Tuesday, August 7, 2018

Who will try to make bigger political hash of weekend incidents of violence?

One might try arguing that the protest march of last week to Wrigley Field was an over-blown event that didn’t live up to its hype. But then, we get weekends such as this past one that help underscore the serious problem that exists in parts of Chicago.
EMANUEL: Is it all his fault?

For this past weekend was one of many petty incidents that left people dead (12 in all) or wounded (71 gunshot victims). There was one six-hour period on Sunday when five of the fatalities occurred and 30 more were shot.

THE OVERALL TOTAL for the period from 5 p.m. Friday through 5 a.m. Monday is the 71 people shot – with 48 of those shootings occurring on Sunday.
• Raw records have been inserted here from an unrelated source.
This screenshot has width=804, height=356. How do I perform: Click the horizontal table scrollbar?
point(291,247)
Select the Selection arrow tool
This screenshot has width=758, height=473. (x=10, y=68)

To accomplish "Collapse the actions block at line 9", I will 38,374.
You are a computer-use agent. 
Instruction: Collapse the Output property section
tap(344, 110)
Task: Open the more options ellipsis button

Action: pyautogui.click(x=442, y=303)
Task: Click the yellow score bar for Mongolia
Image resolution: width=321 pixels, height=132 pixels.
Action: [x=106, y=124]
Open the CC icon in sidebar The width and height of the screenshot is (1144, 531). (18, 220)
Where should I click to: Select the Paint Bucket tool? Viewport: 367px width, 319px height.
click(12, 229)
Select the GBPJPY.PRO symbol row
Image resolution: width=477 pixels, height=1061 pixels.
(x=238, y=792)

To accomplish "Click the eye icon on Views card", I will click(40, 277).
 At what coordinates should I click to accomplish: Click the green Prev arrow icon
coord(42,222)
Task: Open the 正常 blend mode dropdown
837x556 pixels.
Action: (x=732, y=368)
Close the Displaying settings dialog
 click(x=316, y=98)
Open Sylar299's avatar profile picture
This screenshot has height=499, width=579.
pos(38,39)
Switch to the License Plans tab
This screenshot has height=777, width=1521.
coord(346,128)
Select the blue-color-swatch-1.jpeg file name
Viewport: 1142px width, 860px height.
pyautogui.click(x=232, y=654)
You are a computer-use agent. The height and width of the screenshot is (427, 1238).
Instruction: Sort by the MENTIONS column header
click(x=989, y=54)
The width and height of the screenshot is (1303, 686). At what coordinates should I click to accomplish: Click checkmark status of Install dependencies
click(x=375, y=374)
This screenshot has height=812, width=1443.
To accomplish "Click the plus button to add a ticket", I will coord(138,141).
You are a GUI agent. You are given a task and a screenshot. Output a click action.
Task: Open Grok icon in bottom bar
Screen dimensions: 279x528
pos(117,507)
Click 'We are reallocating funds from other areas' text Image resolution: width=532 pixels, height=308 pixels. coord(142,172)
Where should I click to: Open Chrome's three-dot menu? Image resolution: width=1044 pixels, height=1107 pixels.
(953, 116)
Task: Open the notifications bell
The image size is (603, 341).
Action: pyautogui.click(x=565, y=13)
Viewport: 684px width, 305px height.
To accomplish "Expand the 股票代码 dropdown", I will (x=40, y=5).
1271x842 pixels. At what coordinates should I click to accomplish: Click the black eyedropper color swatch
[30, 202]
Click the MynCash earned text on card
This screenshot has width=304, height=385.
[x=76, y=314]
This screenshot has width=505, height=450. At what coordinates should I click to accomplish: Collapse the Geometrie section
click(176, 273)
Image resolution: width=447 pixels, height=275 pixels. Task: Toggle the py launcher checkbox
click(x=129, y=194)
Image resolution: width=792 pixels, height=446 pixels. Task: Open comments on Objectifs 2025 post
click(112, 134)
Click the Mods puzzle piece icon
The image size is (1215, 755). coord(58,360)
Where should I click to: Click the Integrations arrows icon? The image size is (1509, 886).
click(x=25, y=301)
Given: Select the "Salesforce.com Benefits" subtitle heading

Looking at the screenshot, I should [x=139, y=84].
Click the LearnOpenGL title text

The so-called day of holiness, when we’re all supposed to rest (unless you’re Jewish, in which case it’s Saturday until sundown).

I’ve noticed that in recent stories, the emphasis is placed on the number of people who got shot – even though when I was a police reporter-type person, I usually focused on the number dead.

Which back then (the late 1980s) was an era when the homicide tally in Chicago usually came close to 1,000 per year. Trying to tally every person who got wounded would balloon the figure up to a ridiculous tally.

Although I suspect that’s what the people trying to use this issue for political purposes want to do. They probably want us to hear the number of people wounded, then make the assumption that it’s really the number dead. Former New York Mayor (and current Donald Trump apologist) Rudy Giuliani did just that in a series of Twitter tweets he sent out this weekend.
McCARTHY: Trying to bolster his campaign?

WHICH IF THEY were true would make this city a ridiculously violent place – instead of one that doesn’t even come close to leading the nation in a homicide rate.

Not that I’m trying to understate the problem. We do have parts of Chicago that are ridiculously violent, and the people whom life’s circumstances give them no other choice but to live in those neighborhoods, are enduring ridiculous conditions that no one ought to have to put up with.

But listening to the political people trying to use these figures to justify their own partisan rants strikes me as being even more vulgar than the fatalities themselves.

Garry McCarthy, the one-time Chicago Police superintendent who now is amongst the many running for mayor against Rahm Emanuel come next year’s election cycle, took his own pot shots.
GIULIANI: Bringing N.Y. to Chi?

HE CLAIMS EMANUEL’S efforts to improve urban life are ignoring the parts of the city where violence is the problem. Although I can’t help but think no one is going to take seriously this claim coming from McCarthy.

It may be true that those Black Lives Matter activists concerned about police brutality want Emanuel out! But those same activists also blame McCarthy’s police department for escalating their concerns. They’re certainly not about to want him to replace Rahm at City Hall.

McCarthy’s rants come off as trying to shift blame for a problem that escalated during the time he was police superintendent.

The fact that Giuliani (who was New York mayor back in the days when McCarthy was a New York Police Department official) is throwing in his own two cents merely makes the whole issue entirely partisan.

IT MAKES US wonder why Trump himself didn’t jump into the rants, since the man usually isn’t the least bit bashful about using his Twitter account to spew whatever nonsense happens to motivate him on any given day.
TRUMP: How long until he jumps into mix?

It also has us wondering how much any of these officials are really concerned about urban violence in Chicago.

Are they, on a certain level, thankful for weekends such as this past one; because it gives them something to complain about publicly with regards to Chicago? For McCarthy told the Chicago Sun-Times that he accused Emanuel of “mak(ing) everything a diversion” to avoid talking about crime. Listening to such rants makes me wonder if he’s just as guilty of diversionary tactics to focus entirely on this issue.

Although the sad part may be that, to a certain segment of Chicago, the most tragic death of the weekend is none of the above -- but instead that of the suburban Mundelein teenager who died Sunday night due to a seizure suffered while attending Lollapalooza.